4.    Kaidah Ilmu Al-Jarh Wa At-Ta’dil
Ilmu al-jarh wa at-ta’dil bermanfaat untuk menetapkan apakah periwayatan seoranng rawi itu dapat diterima atau harus ditolak sama sekali. Apabila seorang rawi dinilai oleh para ahli sebagai seoranng rawi yang cacat, periwayatannya harus ditolak, dan apabila seorang rawi dipuji sebagai seorang adil, niscaya periwatannya diterima, selama syarat-syarat yang lain untuk menerima hadits terpenuhi.[14]
Jika kita tidak mengetahui benar atau salahnya sebuah riwayat, kita akan mencampuradukkan antara hadits yang benar-benar dari Rasulullah dan hadits yang palsu (maudhu’). Dengan mengetahui ilmu al-jarh wa at-ta’dil, kita juga akan bisa menyeleksi mana hadits shahih, hasan, ataupun hadits dhaif, terutama dari segi kualitas rawi, bukan dari matannya. Adapun keaiban seorang rawi pada umumnya yaitu:[15]

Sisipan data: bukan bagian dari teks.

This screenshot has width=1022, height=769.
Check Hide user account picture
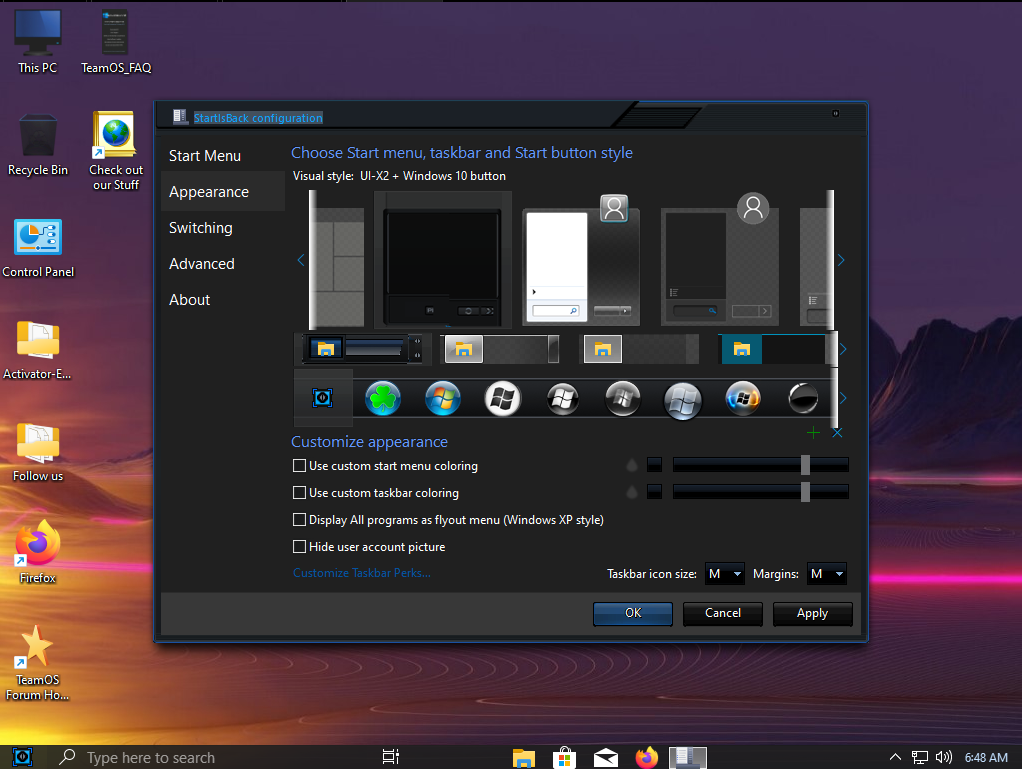click(x=299, y=547)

  1. Bid’ah (melakukan tindakan tercela, di luar ketentuan syari’at),
  2. Mukhalafah (melaini dengan periwayatan orang yang lebih tsiqah),
  3. Ghalath (banyak kekeliruan dalam periwayatan).
  4. Jahalatu’l-Hal (tidak di kenal identitasnya) .
  5. Da’wa’l-inqhitha’ (di duga keras sanadnya tidak bersambung).
  6. Metode untuk Mengetahui Keadilan dan Kecacatan Rawi serta Masalah-Masalahnya
Keadilan seorang rawi dapat diketahui dengan salah satu dari dua ketetapan berikut ini:[16]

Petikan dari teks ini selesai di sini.